Enquanto o Rapid junta os cacos e se motiva com o fato de que, no ano passado, venceu 11 dos últimos 13 jogo, sabe que Áustria Viena e Sturm Graz estão firmes na briga pelo título. Já o Red Bull, por enquanto, voa solitário na primeira posição, preocupando-se somente com os rumores que vêm da Holanda dizendo que o PSV estaria disposto a tudo para contar com Adriaanse o quanto antes.
Meio corpo de vantagem
“De volta ao páreo”, estampou o Blick em sua edição de segunda-feira. No terceiro clássico da temporada, o FC Basel foi novamente superior e descontou três pontos dos cinco que tinha de vantagem o Zürich, ficando agora muito próximo do rival com outro confronto direto por acontecer, na antepenúltima rodada, na casa do adversário.
Apesar da derrota, o Zuri não está em crise. Do outro lado, o triunfo serve para acalmar os ânimos, já que este foi o primeiro resultado positivo dos atuais campeões em 2009 – nas duas rodadas anteriores, empate em casa com o Grasshoppers e derrota fora para o Young Boys. Isso sem contar que, no último jogo de 2008, uma goleada para o lanterna Luzern ficou sem explicação. Some-se a isso derrotas para equipes da segunda divisão nos amistosos de janeiro e você terá dimensão da importância da vitória no clássico.
O clima era tenso no St. Jakob-Park antes do jogo, já que o Young Boys goleara o FC Aarau por 4 a 0 e ultrapassara os Bebbi na segunda posição. Cientes da responsabilidade, os donos da casa partiram para cima, mas levaram um balde de água fria logo aos 14 minutos, quando Eric Hassli matou no peito um lançamento em profundidade e tocou na saída de Summer, para fazer um belíssimo 12º gol na temporada, isolando-o na artilharia.
Sentado na arquibancada, o técnico da seleção suíça Ottmar Hitzfeld viu um atordoado Basel ser acuado em seu próprio campo por um adversário superior física e tecnicamente, tanto que ao final do primeiro tempo o placar de 1 a 0 era mais comemorado pelos donos da cada do que pelos visitantes, afinal o estrago poderia ter sido muito maior.

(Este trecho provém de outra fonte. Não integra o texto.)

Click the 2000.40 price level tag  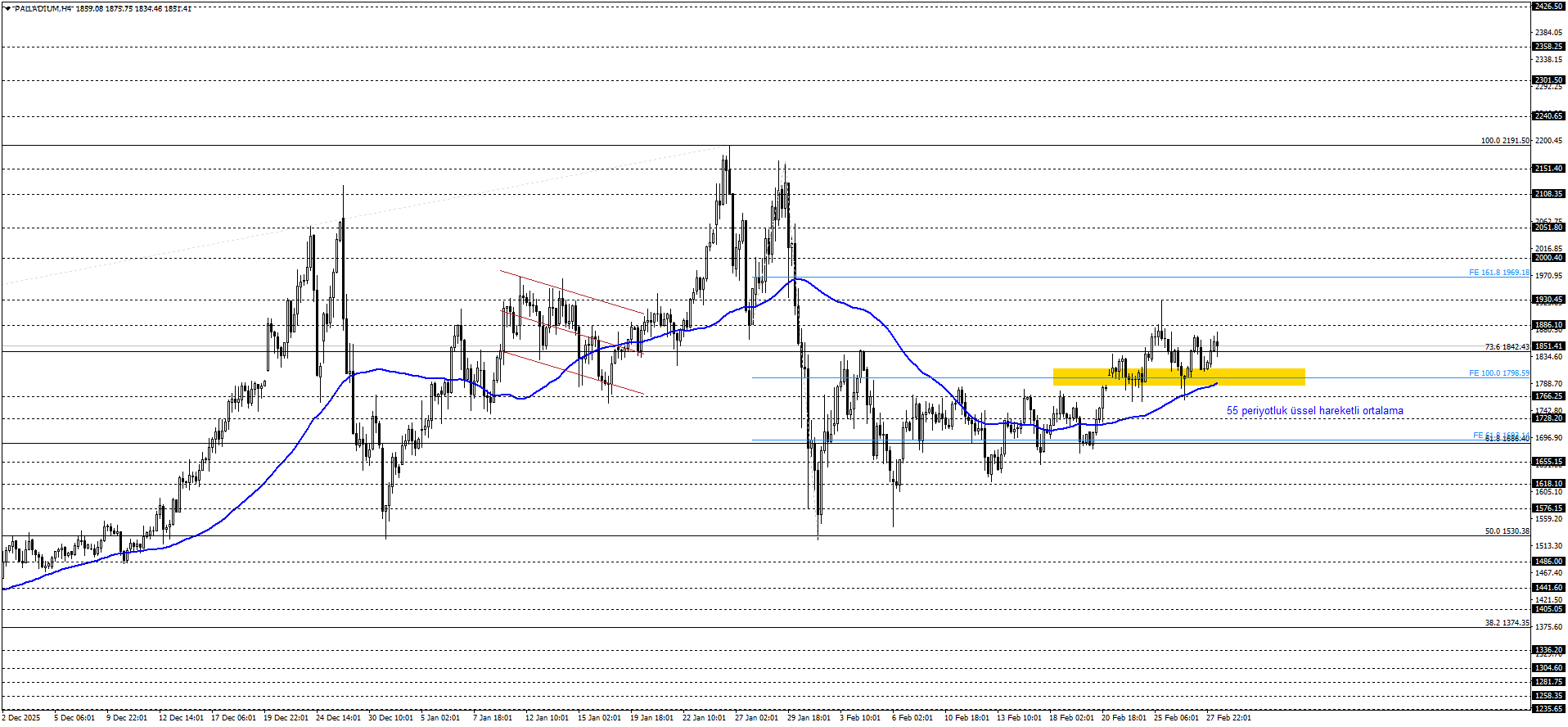coord(1548,258)
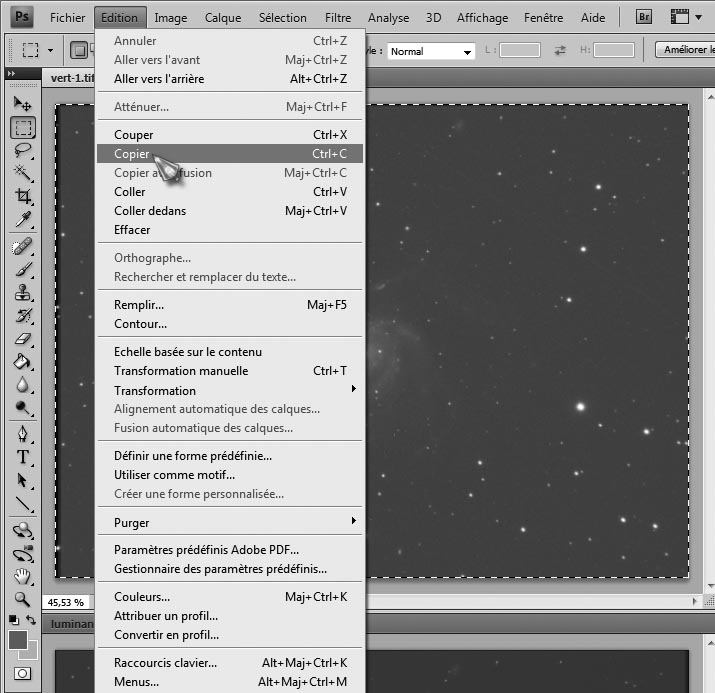Open the Style dropdown set to Normal
The height and width of the screenshot is (693, 715).
point(431,51)
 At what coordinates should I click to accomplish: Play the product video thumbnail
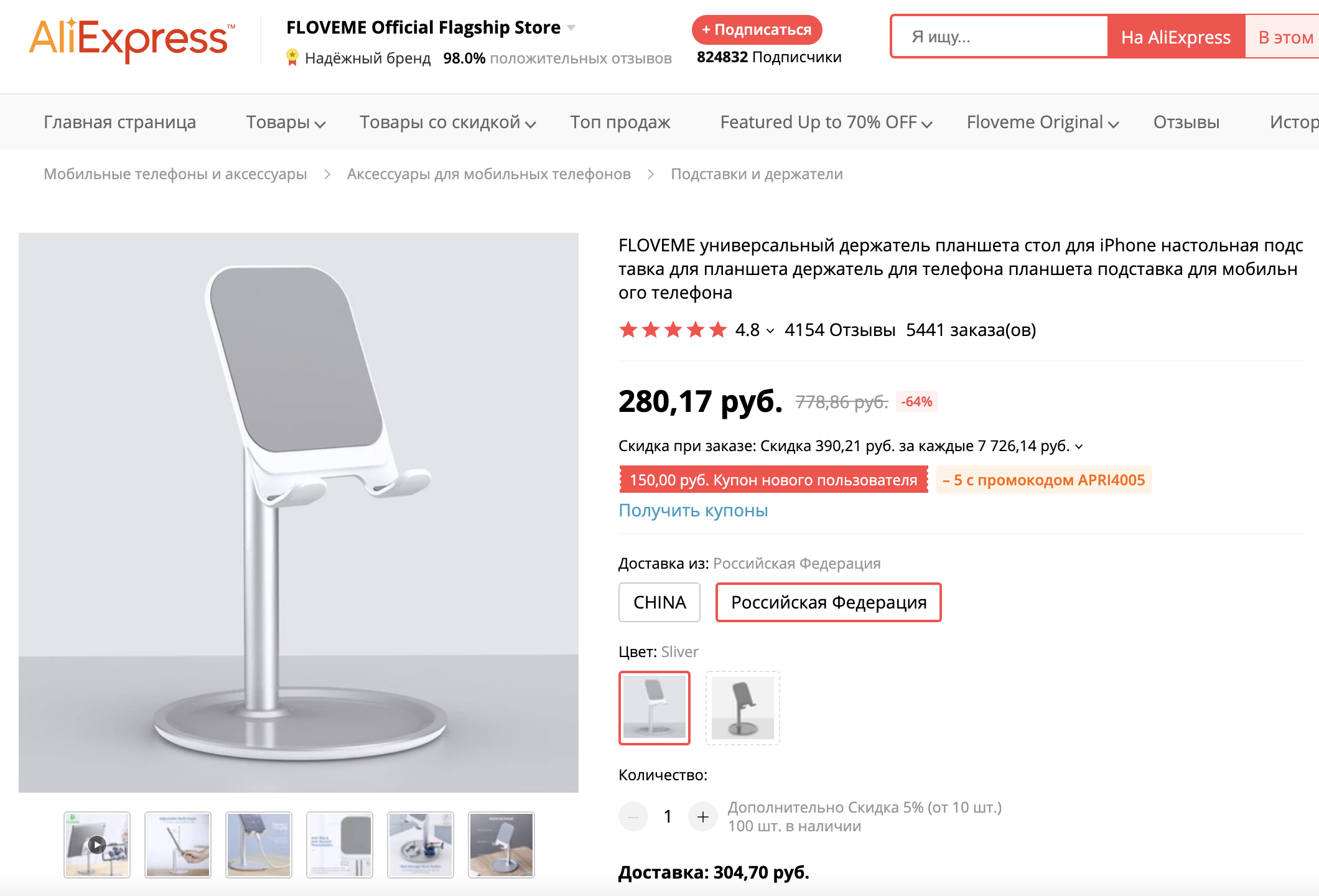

A bronca de Christian Gross no intervalo, àquela altura sabendo que seu cargo estava por um fio, deve ter sido enorme. Na volta para o segundo tempo, o Basel foi para cima e empatou aos dez minutos, com Gjasula completando livre, de primeira, cruzamento de Safari. O jogo mudou quando Stahel foi expulso, e o Zürich se fechou de vez para segurar o empate.
Zanni também levou o vermelho e igualou em dez para cada lado, mas ao final da partida viu-se claramente a superioridade mental do Basel: o time visitante, irritado com a arbitragem, se desconcentrou completamente e não foi surpresa quando, aos 34 minutos, o australiano Chipperfield subiu sozinho para cabecear e virar o placar.
Com o resultado, o páreo está completamente aberto e apenas três pontos separam o Zurich do Young Boys. Para um campeonato que se desenhava, em seu início, como previsível e certo de nova vitória do Basel, os azarões têm garantido bastante emoção. Mas caso os atuais campeões conquistem o bi, será creditado a este clássico o momento da virada, provando que mesmo quem não chega a um clássico como favorito pode sair dele fortalecido.